Liberté d'expression

- La plateforme du Conseil de l'Europe pour renforcer la protection du journalisme et la sécurité des journalistes a enregistré 118 cas d'atteintes à l'intégrité physique de journalistes dans toute l'Europe l'année dernière.

- Entre 2018 et 2020, la Cour européenne des droits de l'homme a conclu à la violation des dispositions de la Convention dans 237 affaires sur 263 relatives à la liberté d'expression.

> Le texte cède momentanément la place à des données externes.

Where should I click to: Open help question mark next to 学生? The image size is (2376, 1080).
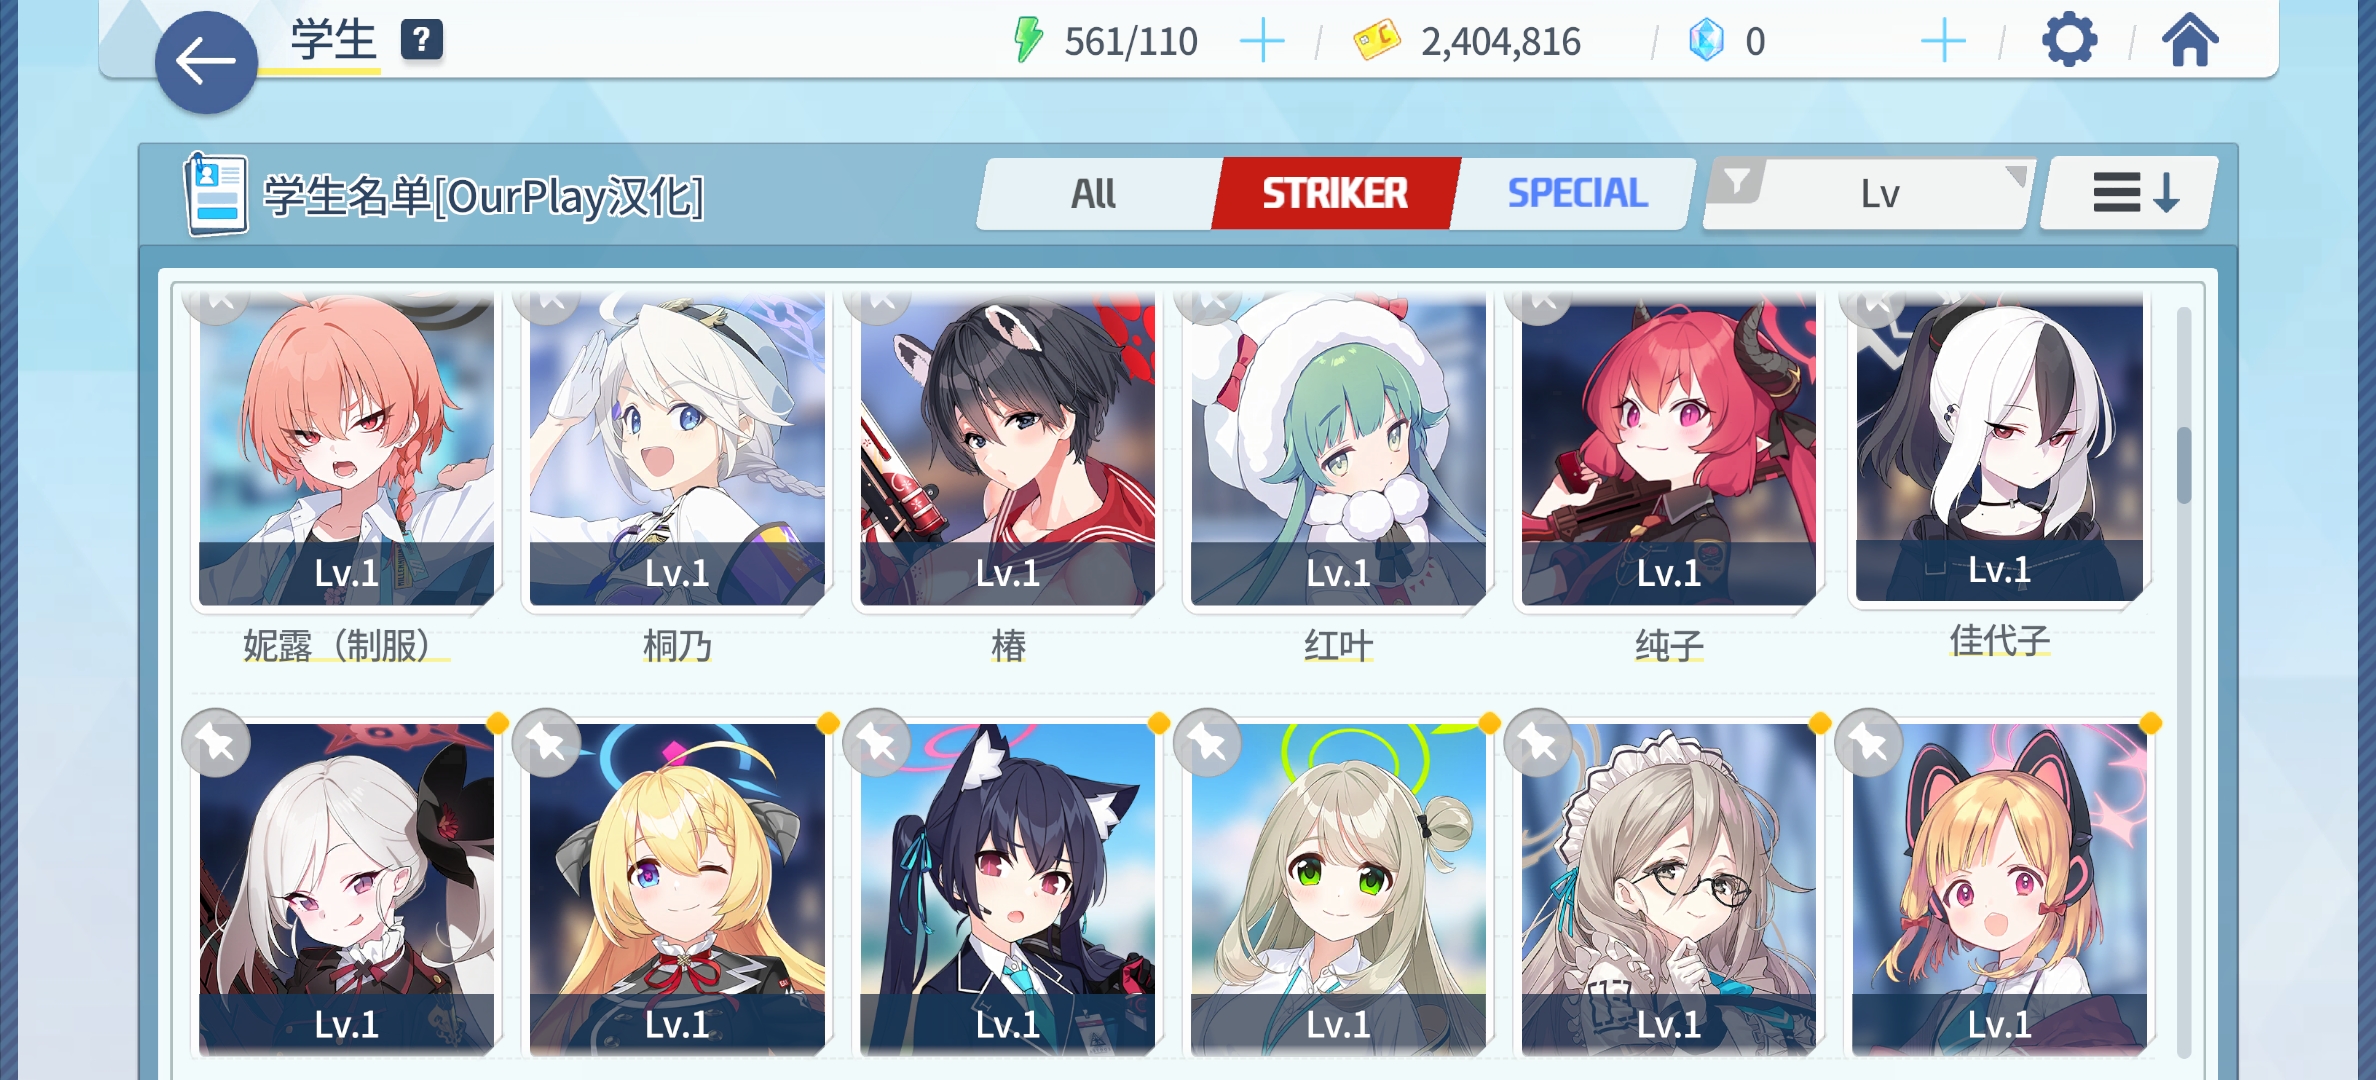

- Des cas de blocage massif de sites internet ont été relevés également dans plusieurs pays.

Liberté de réunion

- De nombreux États membres ont imposé des restrictions à la liberté de réunion dans le cadre des mesures exceptionnelles prises pour limiter la propagation de la covid-19. De telles restrictions sont autorisées par la Convention européenne des droits de l'homme dans la mesure où elles sont légales, proportionnées à la nécessité de protéger la santé et la sécurité publiques, et non discriminatoires.

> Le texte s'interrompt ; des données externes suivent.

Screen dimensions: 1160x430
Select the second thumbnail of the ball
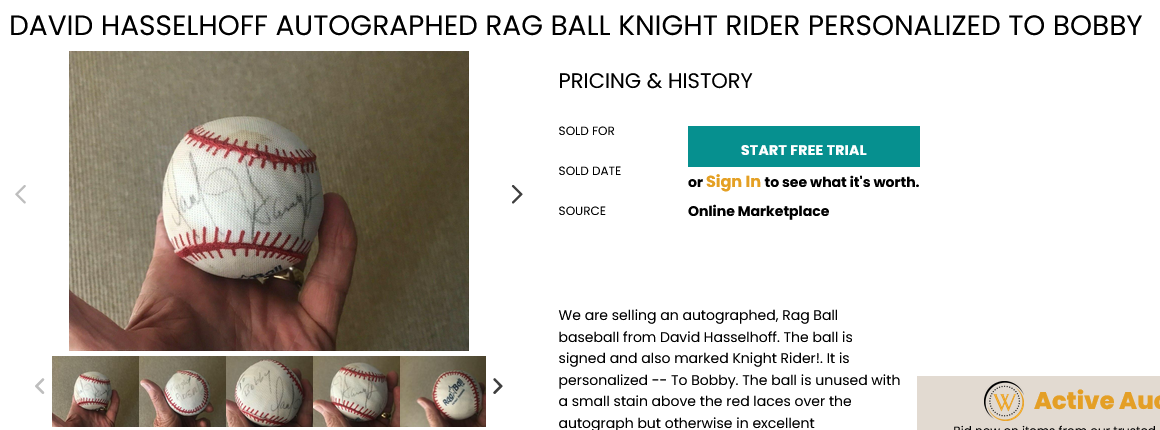[x=183, y=392]
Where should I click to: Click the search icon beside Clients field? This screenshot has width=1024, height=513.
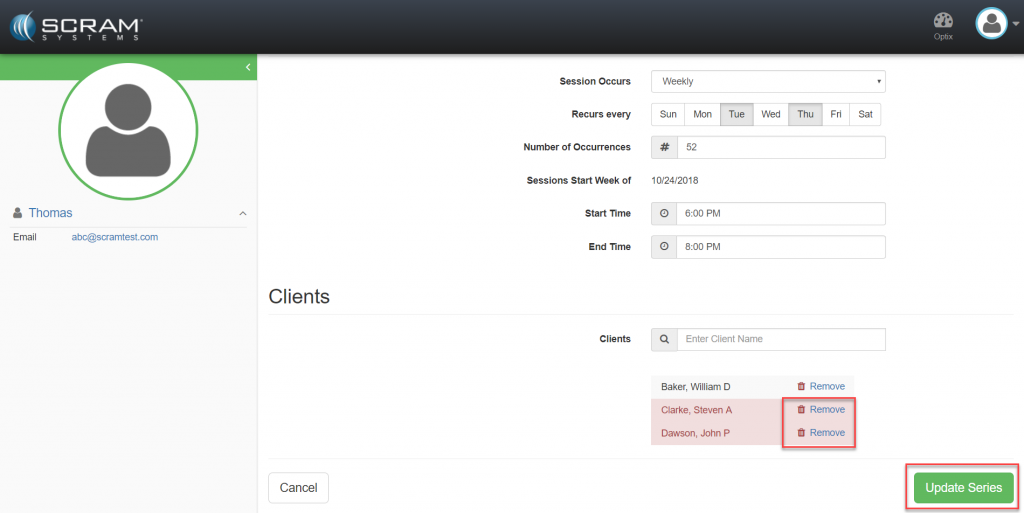pyautogui.click(x=664, y=339)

- Cependant, certains groupes, notamment de militants LGBTI, sont toujours confrontés à des restrictions plus générales de la liberté de réunion dans certains pays.

Droits des femmes

- La covid-19 a entraîné une régression de l'égalité entre les femmes et les hommes, faisant planer la menace d'un recul des droits fondamentaux des femmes et des filles et mettant particulièrement en relief les difficultés d'accès à une aide et à une protection auxquelles se heurtent de nombreuses femmes et le risque accru qu'elles encourent d'être exposées à la violence domestique ; de plus, les menaces et intimidations dans l'environnement numérique se sont multipliées ces derniers temps.

- Malgré son importance pour améliorer la protection des femmes contre la violence, la Convention d'Istanbul du Conseil de l'Europe et les droits qu'elle défend continuent de subir des attaques. Dans plusieurs pays, une vive opposition de certaines forces politiques et d'une partie de l'opinion publique s'est manifestée, motivée par des idées fausses ou des interprétations volontairement erronées quant aux potentielles implications de la Convention sur le plan juridique et social.

Lutte contre la discrimination

- La montée du discours de haine et des crimes de haine contre les Juifs, les musulmans, les Roms, les noirs et d'autres minorités, en particulier sur internet, met de plus en plus à l'épreuve les politiques de lutte contre la discrimination et en faveur de la diversité et de l'inclusion.

- Le discours de haine et les attaques contre des migrants se sont multipliés ces dernières années en réaction à un afflux de migrants en nette hausse en Europe depuis 2015, également à l'origine d'un soutien accru aux mouvements et partis politiques populistes et xénophobes.

Corruption et bonne gouvernance

- Dans certains pays, l'indépendance de la justice et son autorité en tant qu'arbitre équitable et impartial pour tous les citoyens ne sont toujours pas pleinement reconnues, ni garanties.